The field "Web_Location" stores the web location from which the
file as identified in the "File_ID" field is downloaded, for
example, as a uniform resource locator ("URL") address. The field
"Time recorded" stores the time when the file was downloaded from a
particular web location.
[0024] Other information relating to downloading of files from the
web may also be recorded in the data table 204. Thus, for example,
data table 204 shows two different "Web_Location" addresses for
file 1001, two different "Web_Location" addresses for file 1002,
and a single "Web_Location" address for file 1003. In particular,
file 1001 can be downloaded once but the table 204 identifies each
address location for instances of the same file.
[0025] In some alternative scenarios, the data tables in FIG. 2A
and FIG. 2B can be implemented in a single data table for the same
purpose of recording the downloading information of files and
information of the downloaded files, including the downloaded file
themselves. For example, data in the field "Storage_Link" can be a
link referencing externally stored files, such that the same file
is not stored in the database multiple times.
[0026] FIGS. 3A-3B illustrate different example techniques for
constructing file signatures using particular portions from files
to be downloaded on the web. In FIG. 3A, a sample file 301 of 3,175
kilobytes (k) is illustrated as having two blocks of data D11 and
D12. In this example, a leading block D11 having 50 k of data can
be selected to be downloaded by a file download manager. This block
of data can then be used to construct a file signature for the file
301.
[0027] When requesting to download the leading 50 k of the file 301
using the HTTP protocol, the file download manager (e.g., file
download manager 110 of FIG. 1) can send an HTTP request to the web
server an HTTP in the following form:
TABLE-US-00001 GET /somddir/somefile.dat
Host:download.someserver.com Accept:*/* Pragma: no-cache
Cache-Control: no-cache Referrer:
http://somesite.com/somedir/somepage.htm Range: bytes=0-51200
The last entry "Range: bytes=0-51200" in the above request
specifies the particular portion in the file to be downloaded,
i.e., the first 51,200 bytes of data in the file.
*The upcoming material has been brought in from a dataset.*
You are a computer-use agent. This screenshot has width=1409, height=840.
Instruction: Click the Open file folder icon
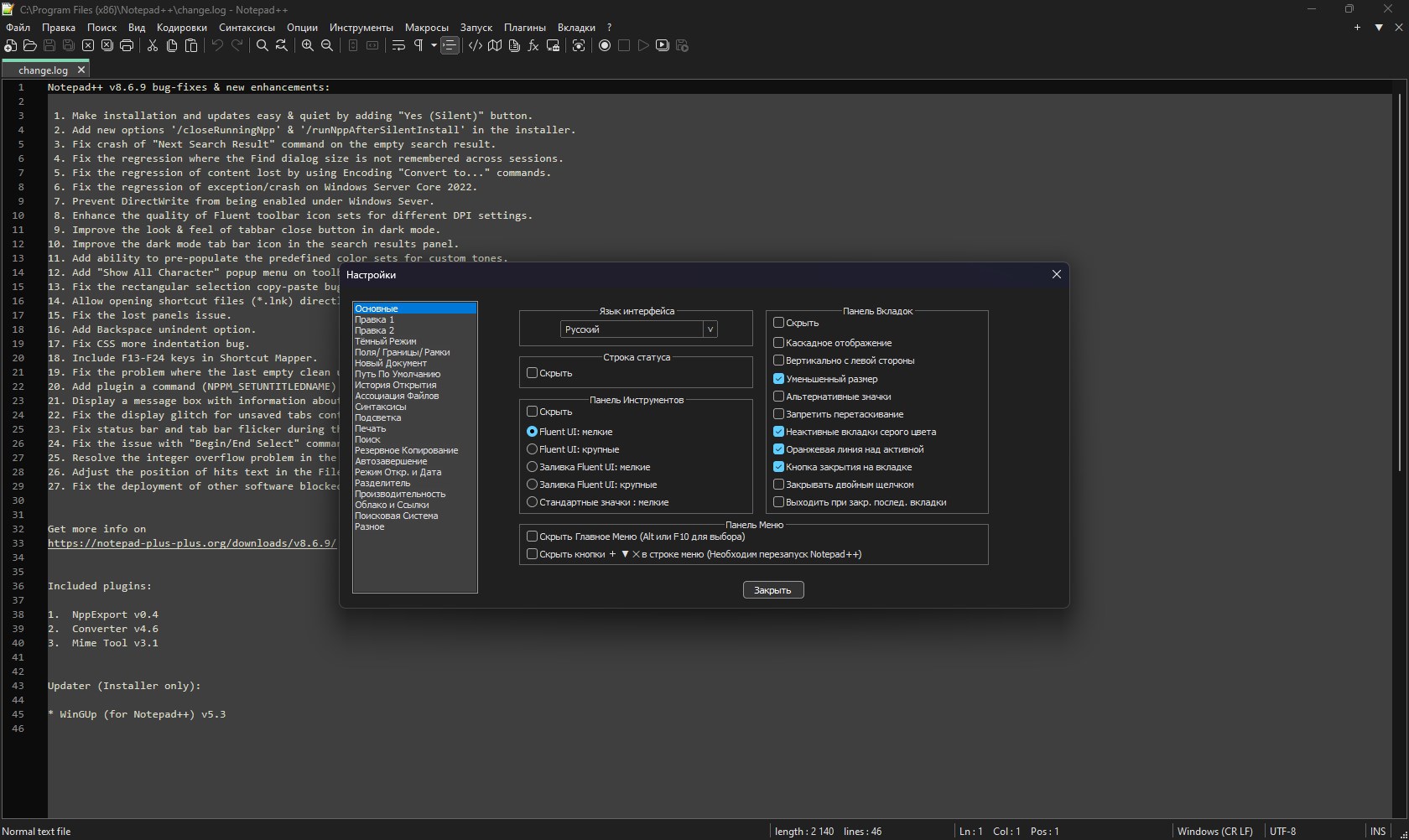point(30,45)
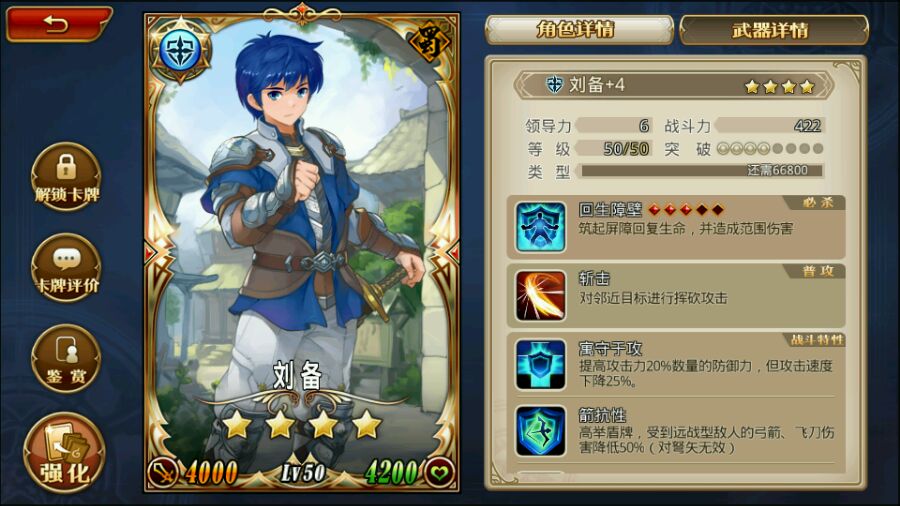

[0028] FIG. 3B shows another example technique for constructing a
file signature. In this example, the file 302 to be downloaded has
a total size of 1,749 k. To construct a file signature for file
302, the file download manager can download multiple selected
portions of data in this file. In this example, each of the blocks
D1, D3, D5, and D7 have the same 5 k size. These blocks are
noncontiguous, being spaced apart at an equal distance of 500 k
bytes. However, in some alternative implementations, the spacing is
variable or zero between two or more blocks. The file download
manager downloads only the blocks of data in D1, D3, D5, and D7 to
construct a file signature for the file 302, without downloading
the remaining blocks of D2, D4, D6, and D8. In some alternative
implementations, the entire file 302 is downloaded and then parsed
to examine the particular blocks of interest while discarding the
remainder.
[0029] When requesting to download a portion of 5 k bytes in the
file 302 using the HTTP protocol, for example, block D3 in the file
302, the file download manager can send an HTTP request to the web
server in the following form:
TABLE-US-00002 GET /somddir/somefile.dat HTTP/1.1
Host:download.someserver.com Accept:*/* Pragma: no-cache
Cache-Control: no-cache Referrer:
http://somesite.com/somedir/somepage.htm Range:
bytes=517121-522241
In the above sample code, the code "Range: bytes=517121-522241"
specifies a particular block of data in the file to be downloaded.
Other portions of the file 302 can be downloaded in similar format
using the HTTP protocol. Thus, a sequence of requests can be sent,
one for each of blocks D1, D3, D5, and D7 of the file 302.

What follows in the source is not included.